Open Computer Forensic Architecture a Way to Process Terabytes of Forensic Disk Images

This chapter describes the Open Computer Forensics Architecture (OCFA), an automated system that dissects complex file types, extracts metadata from files and ultimately creates indexes on forensic images of seized computers. It consists of a set of collaborating processes, called modules. Each module is specialized in processing a certain file type. When it receives a so called ’evidence’, the information that has been extracted so far about the file together with the actual data, it either adds new information about the file or uses the file to derive a new ’evidence’. All evidence, original and derived, is sent to a router after being processed by a particular module. The router decides which module should process the evidence next, based upon the metadata associated with the evidence. Thus the OCFA system can recursively process images until from every compound file the embedded files, if any, are extracted, all information that the system can derive, has been derived and all extracted text is indexed. Compound files include, but are not limited to, archive- and zip-files, disk images, text documents of various formats and, for example, mailboxes. The output of an OCFA run is a repository full of derived files, a database containing all extracted information about the files and an index which can be used when searching. This is presented in a web interface.

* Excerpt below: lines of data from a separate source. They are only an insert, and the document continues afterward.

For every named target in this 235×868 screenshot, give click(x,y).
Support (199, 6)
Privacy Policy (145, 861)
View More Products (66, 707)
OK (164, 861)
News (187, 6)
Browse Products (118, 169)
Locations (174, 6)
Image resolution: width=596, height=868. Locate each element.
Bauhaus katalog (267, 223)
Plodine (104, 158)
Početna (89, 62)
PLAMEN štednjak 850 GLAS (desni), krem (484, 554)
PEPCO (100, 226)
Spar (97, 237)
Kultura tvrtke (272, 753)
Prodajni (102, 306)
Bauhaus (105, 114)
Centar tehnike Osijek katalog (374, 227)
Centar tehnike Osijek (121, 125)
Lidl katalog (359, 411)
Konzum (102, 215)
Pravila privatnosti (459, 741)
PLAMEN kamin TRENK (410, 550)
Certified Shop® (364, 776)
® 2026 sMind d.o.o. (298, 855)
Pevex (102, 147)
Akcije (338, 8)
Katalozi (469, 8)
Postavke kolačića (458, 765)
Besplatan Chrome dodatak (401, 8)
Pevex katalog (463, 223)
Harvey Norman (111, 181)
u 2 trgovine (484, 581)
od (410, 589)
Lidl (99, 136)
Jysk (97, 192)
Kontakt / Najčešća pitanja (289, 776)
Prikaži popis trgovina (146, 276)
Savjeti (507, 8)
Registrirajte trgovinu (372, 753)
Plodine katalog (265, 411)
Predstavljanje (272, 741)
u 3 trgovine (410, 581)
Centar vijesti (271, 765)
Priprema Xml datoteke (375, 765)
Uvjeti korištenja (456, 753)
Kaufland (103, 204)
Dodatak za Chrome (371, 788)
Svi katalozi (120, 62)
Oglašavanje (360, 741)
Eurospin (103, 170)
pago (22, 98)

Moreover, processed data is easily fed to third party software for further analysis or to be used in data mining or text mining-tools. The main advantages of the OCFA system are: 1. Scalability, it is able to process large amounts of data. 2. Extendable, it is easy to develop and plug in custom modules. 3. Open, the output is well suited to be used as input for other systems. 4. Analysts and tactical investigators may search the evidence without the constant intervention of digital investigators.